** Extracted material **
--------

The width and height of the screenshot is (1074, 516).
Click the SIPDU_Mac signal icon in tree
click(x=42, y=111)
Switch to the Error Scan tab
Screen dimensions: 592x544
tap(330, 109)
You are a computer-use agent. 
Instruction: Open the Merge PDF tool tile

--------

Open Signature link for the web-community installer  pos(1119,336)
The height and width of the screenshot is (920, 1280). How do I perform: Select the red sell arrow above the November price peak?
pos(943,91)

--------

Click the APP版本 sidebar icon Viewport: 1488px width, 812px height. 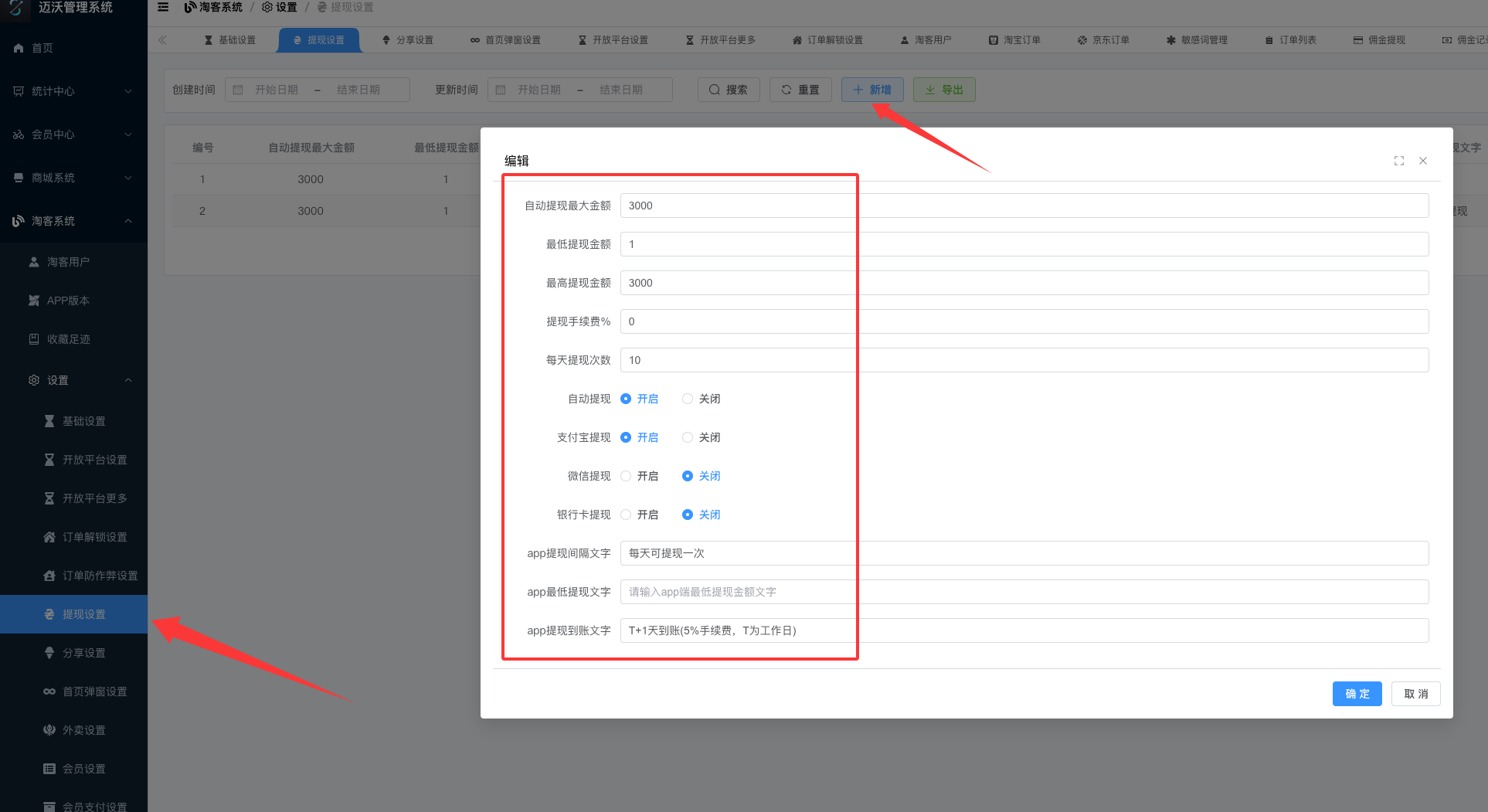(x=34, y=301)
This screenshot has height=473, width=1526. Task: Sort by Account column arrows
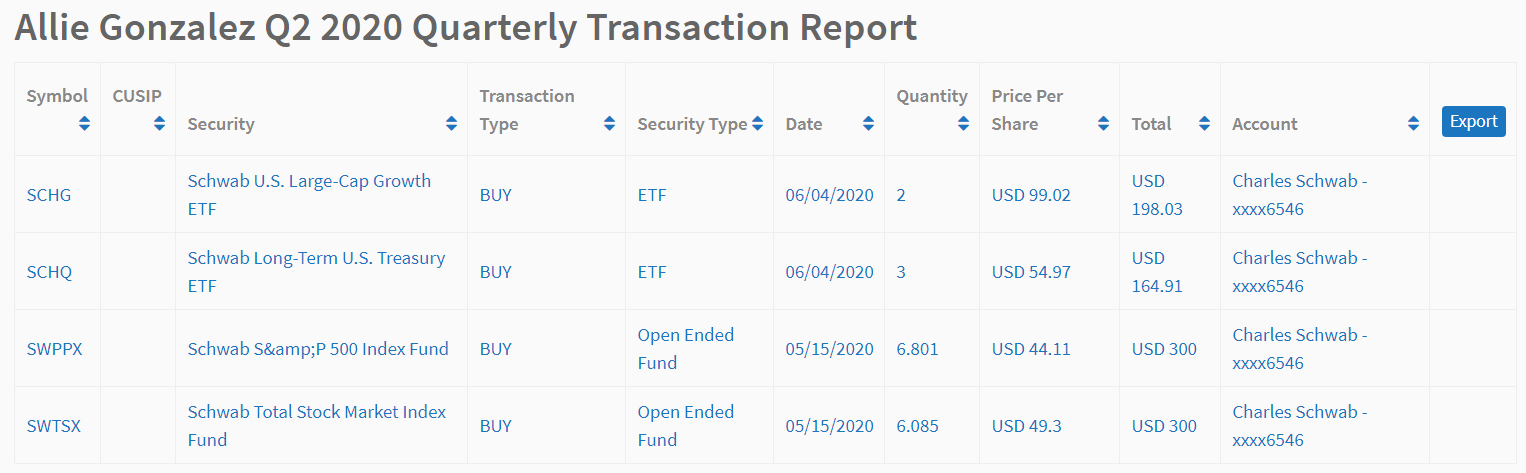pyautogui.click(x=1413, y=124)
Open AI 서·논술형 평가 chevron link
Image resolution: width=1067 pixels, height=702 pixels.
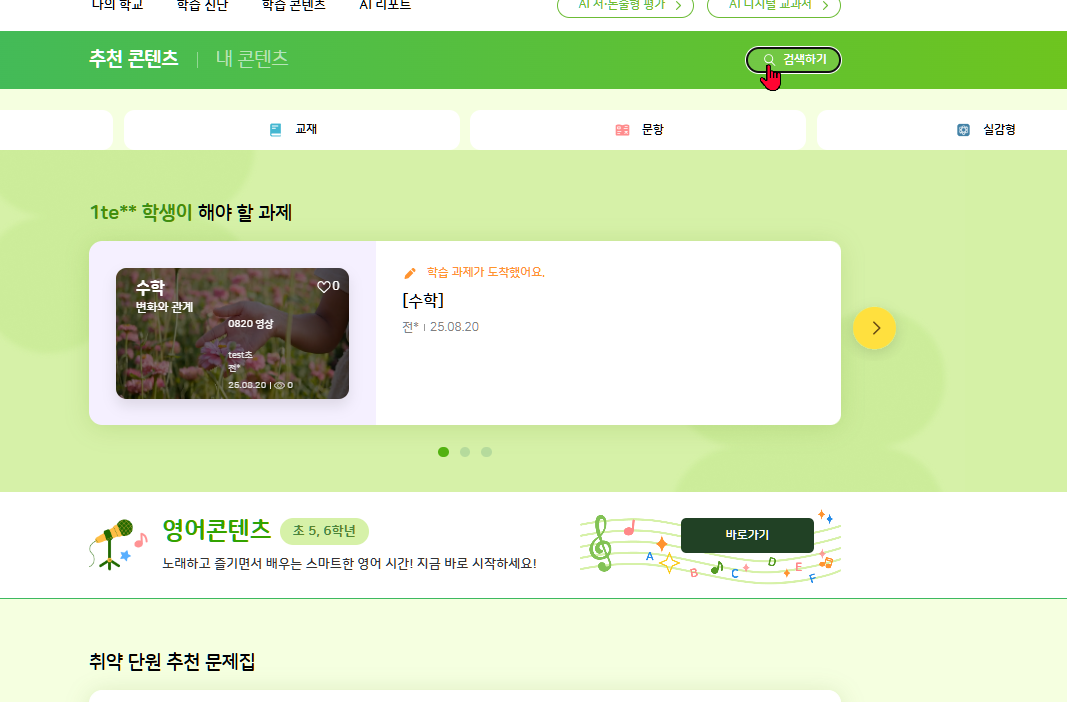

--------

** What is required **
When you find a line in the records that contains the word "link", copy it.

** Output of the task **
Open Signature link for the web-community installer  pos(1119,336)
Open AI 서·논술형 평가 chevron link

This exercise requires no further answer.